Jovem morto em SP podia fazer parte de grupo neonazista

O Grupo de Repressão e Análise a Delitos de Intolerância iniciou no domingo, 15, a apuração do assassinato de Ricardo Cardoso, de 22 anos, e da agressão a Rogério Moreira, de 19. Ricardo e Rogério envolveram-se na sexta-feira, 13, em uma suposta briga entre punks e skinheads na região central de São Paulo. A Secretaria da Segurança Pública do Estado ainda investiga se Ricardo fazia parte de algum movimento neonazista. Ele foi enterrado no domingo em Santa Cruz das Palmeiras, a cerca de 240 quilômetros da capital paulista. Operador de scanner, ele foi abordado junto com Moreira pouco antes da meia-noite por, no mínimo, dez suspeitos na altura do número 1.000 da Rua Augusta.
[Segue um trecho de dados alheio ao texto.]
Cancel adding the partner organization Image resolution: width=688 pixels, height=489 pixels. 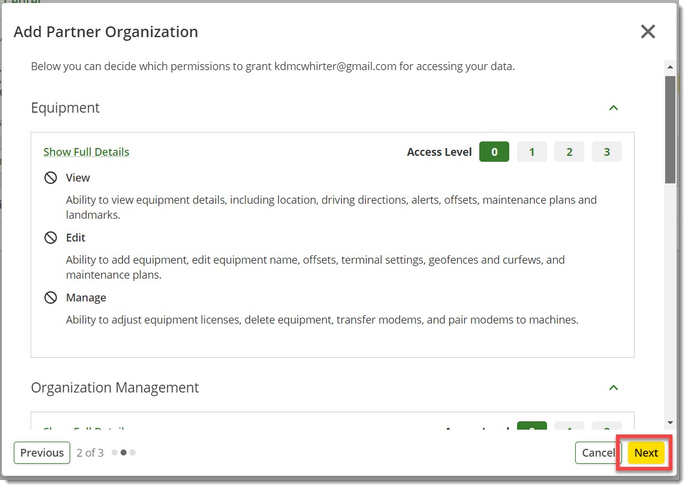(597, 453)
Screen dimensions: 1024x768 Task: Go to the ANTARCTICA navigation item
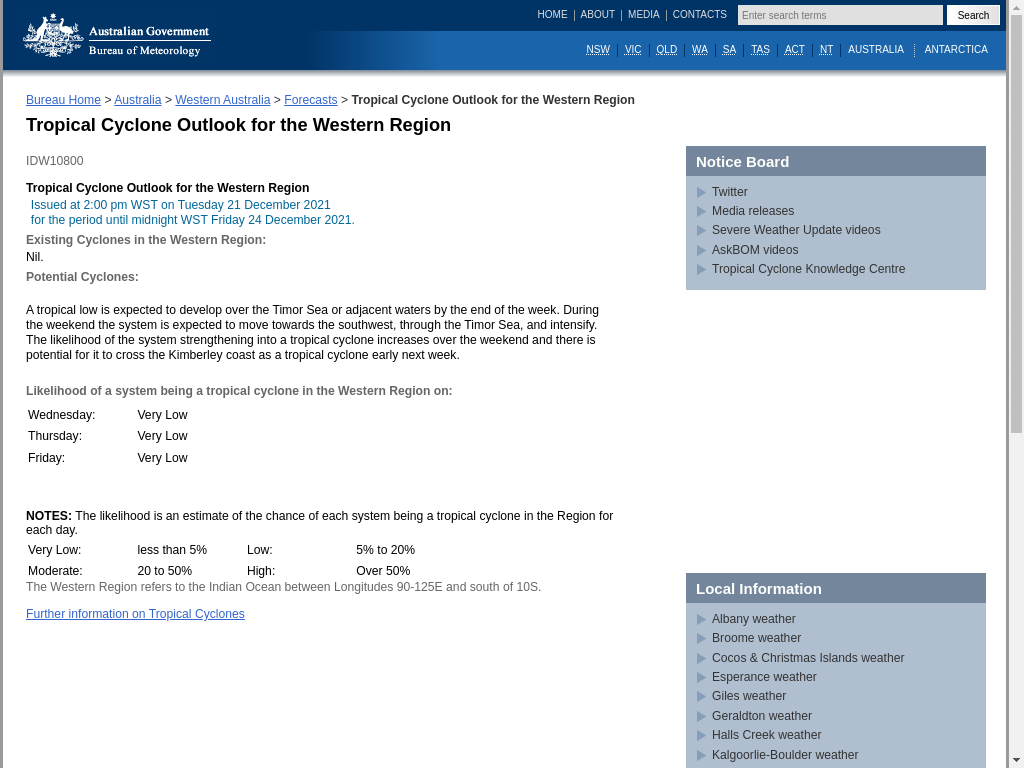[x=955, y=50]
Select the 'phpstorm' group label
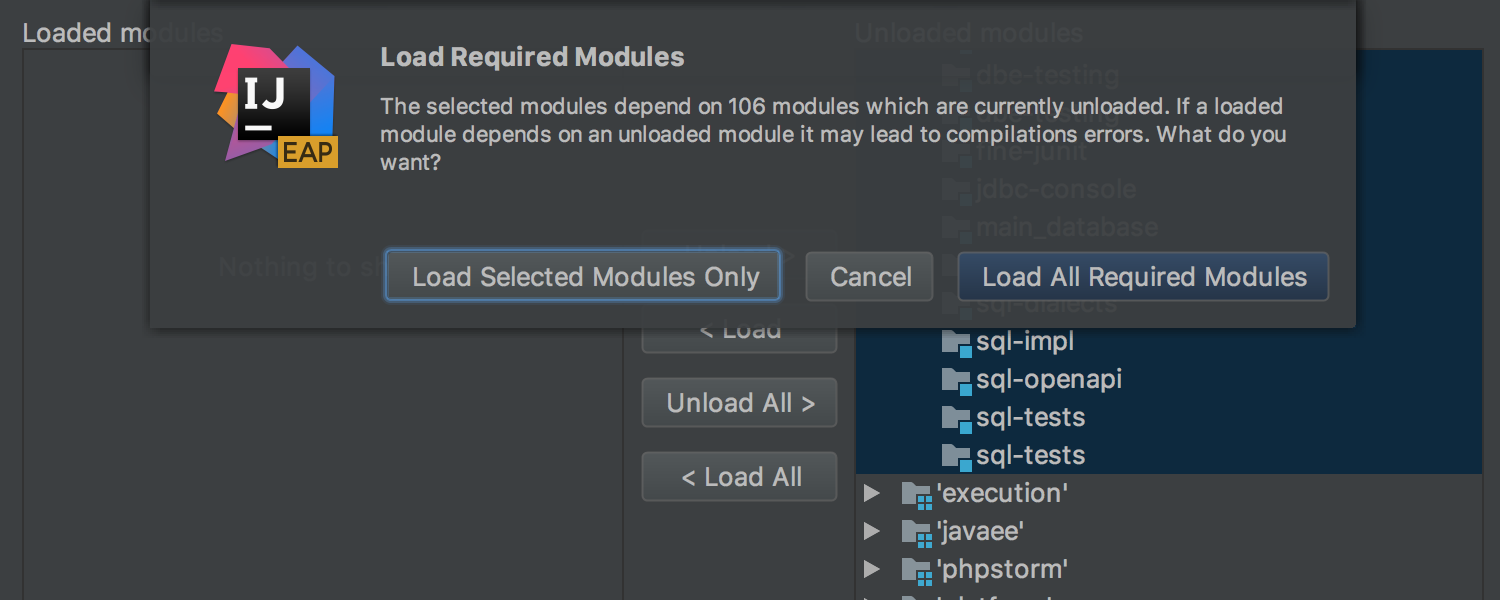 click(x=1002, y=569)
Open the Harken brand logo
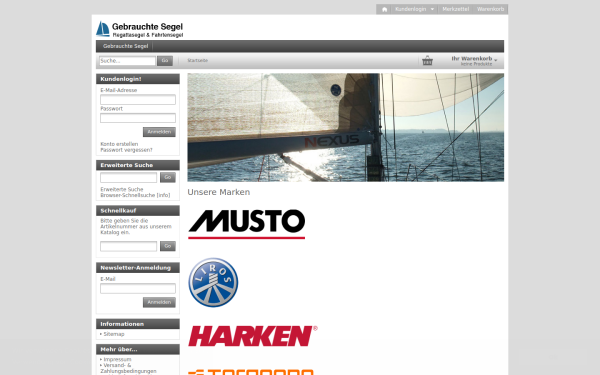The width and height of the screenshot is (600, 375). click(x=253, y=336)
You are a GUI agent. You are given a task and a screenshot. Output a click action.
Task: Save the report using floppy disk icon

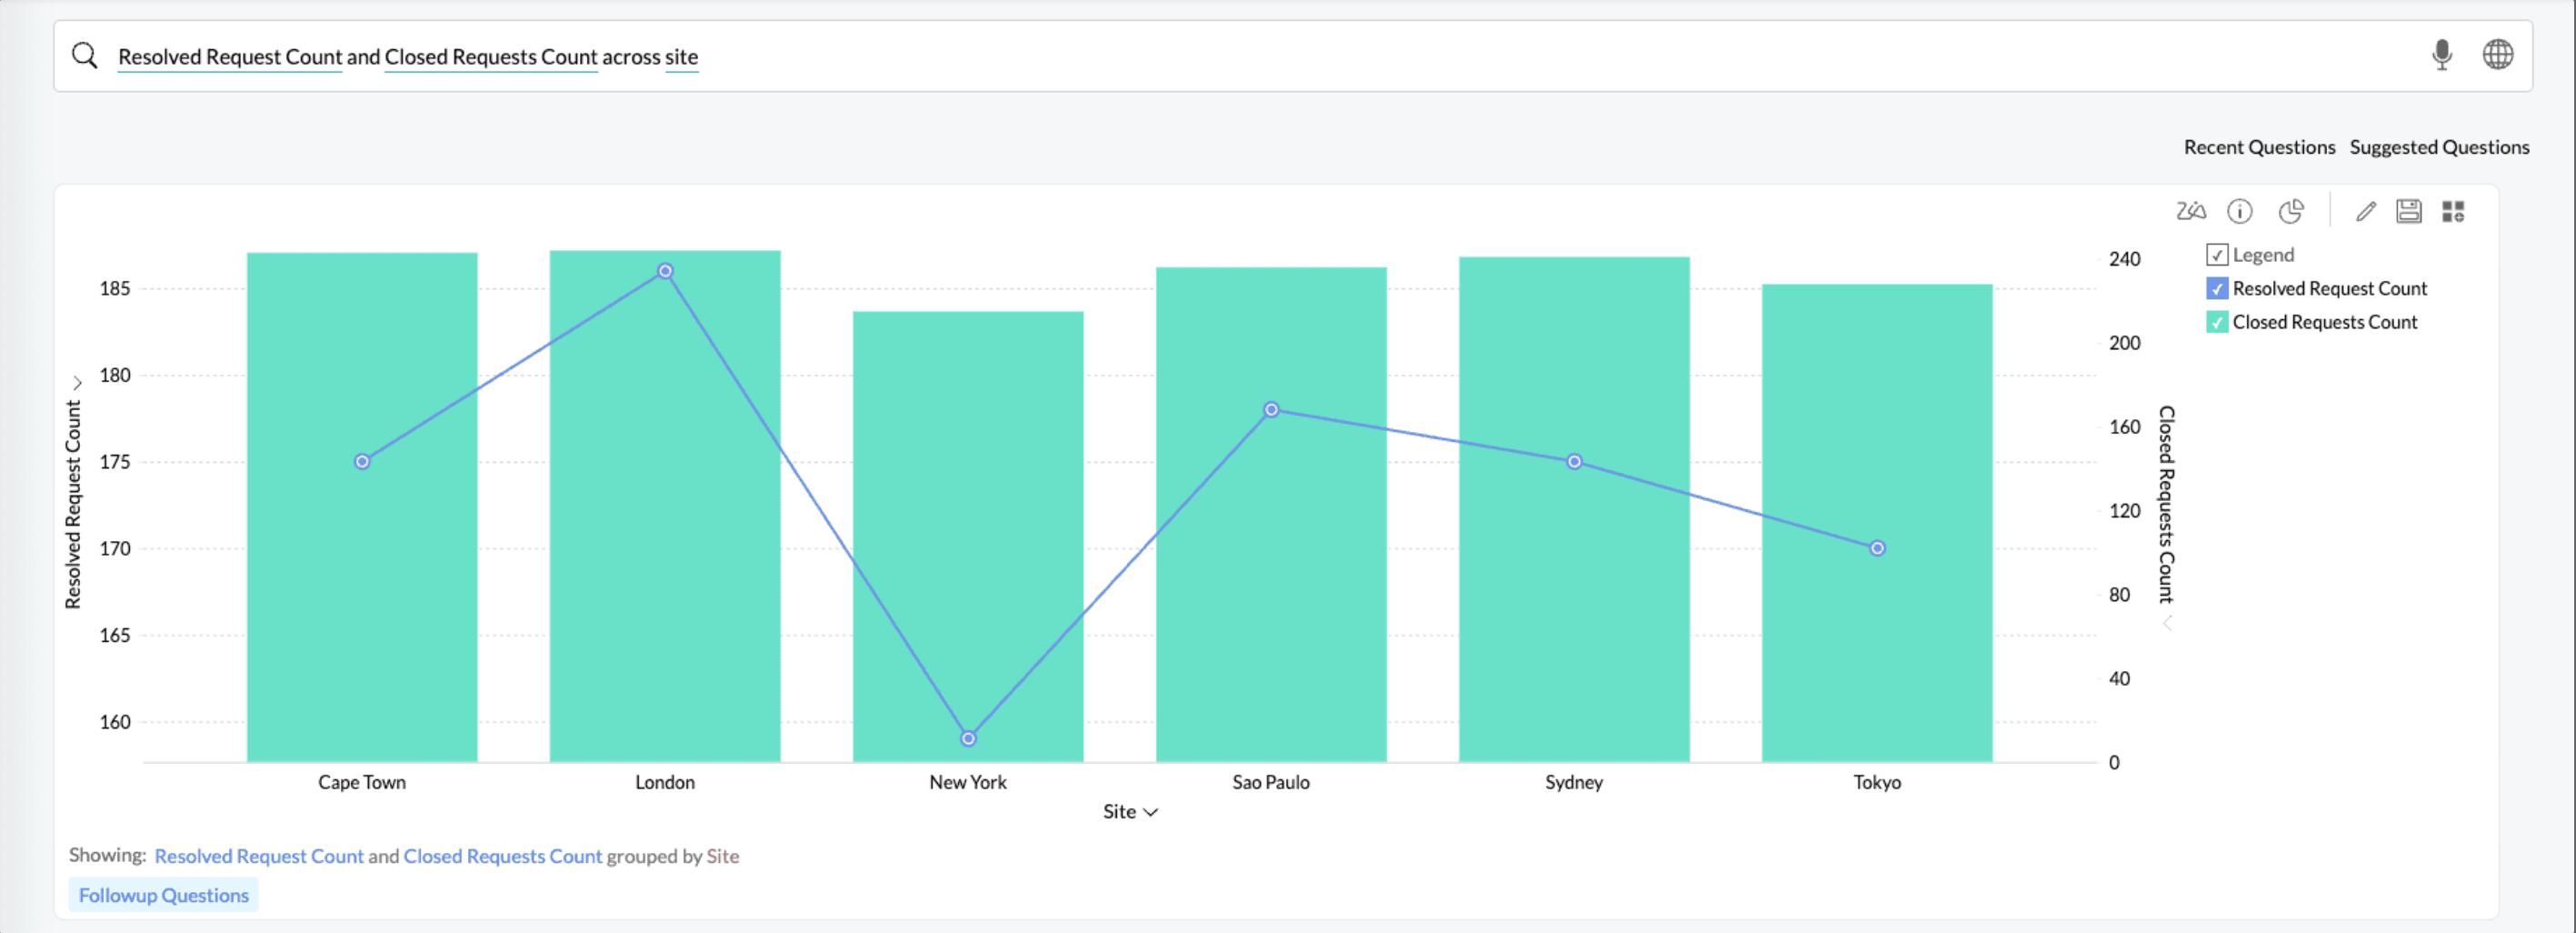(x=2408, y=211)
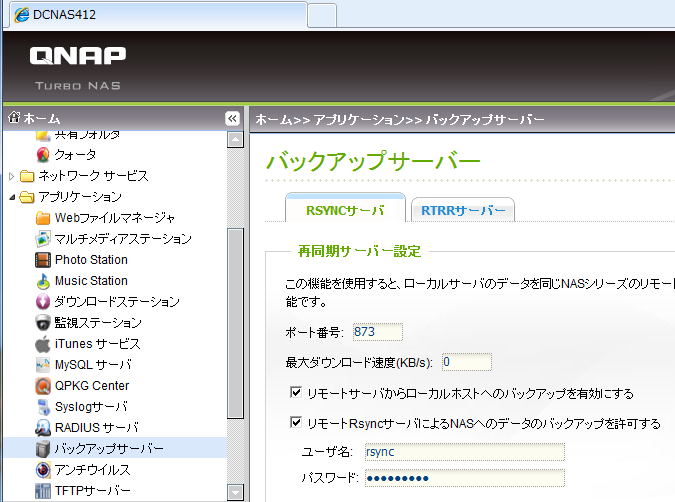Click the ポート番号 input field
675x502 pixels.
click(377, 332)
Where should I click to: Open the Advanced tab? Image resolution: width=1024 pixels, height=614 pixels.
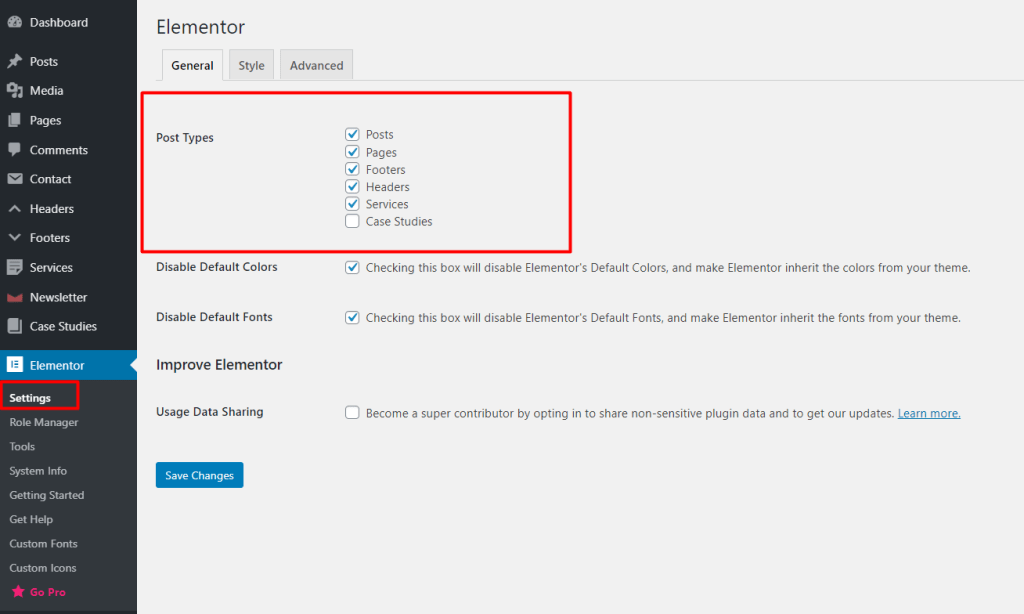316,64
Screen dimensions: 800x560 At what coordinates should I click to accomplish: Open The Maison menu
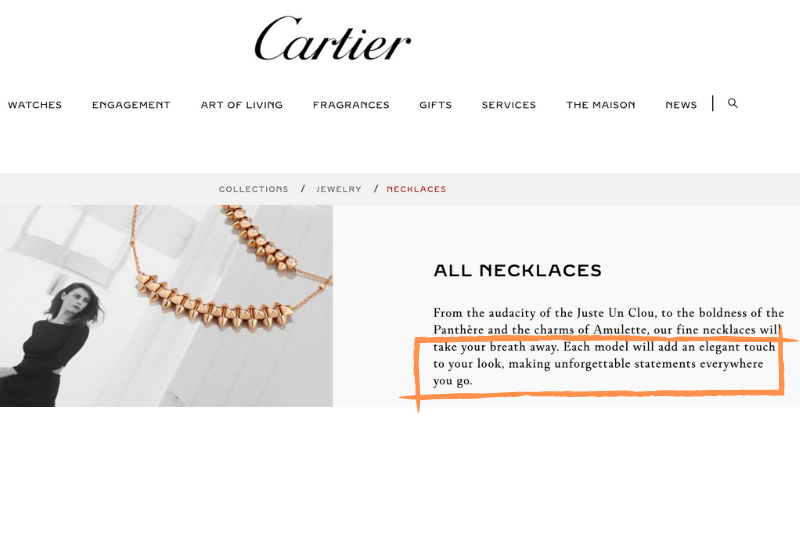coord(601,105)
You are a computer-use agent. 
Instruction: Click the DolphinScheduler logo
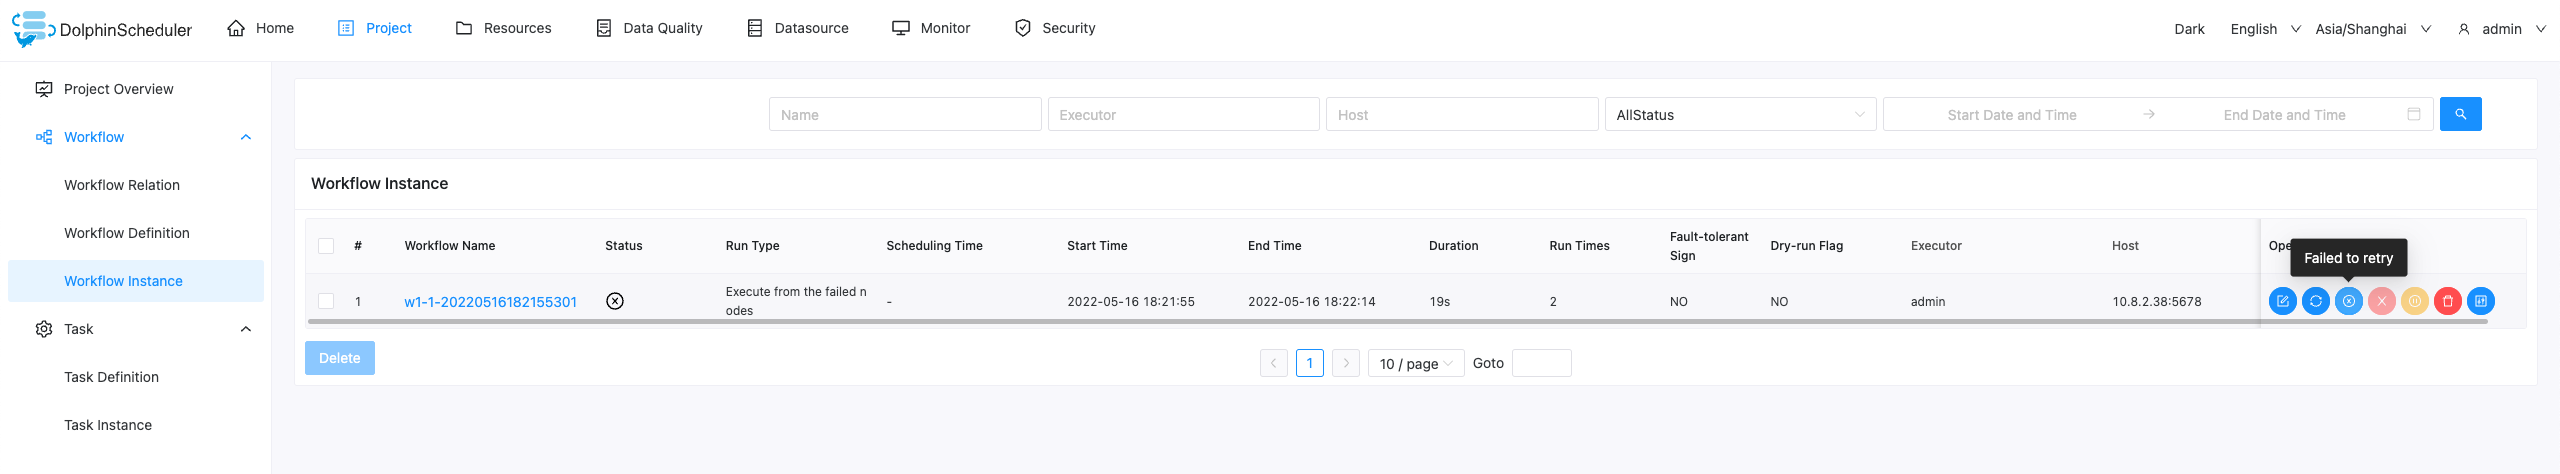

Uma testemunha ouviu os supostos punks perguntarem o nome dos jovens. Os dois fugiram correndo. A um quarteirão de distância, Moreira recebeu uma facada na boca. Foi levado ao pronto-socorro da Santa Casa e, na manhã de domingo, o quadro era considerado estável. Cardoso não resistiu aos ferimentos no abdome. Ele era casado e pai de Nicolas, de 4 anos.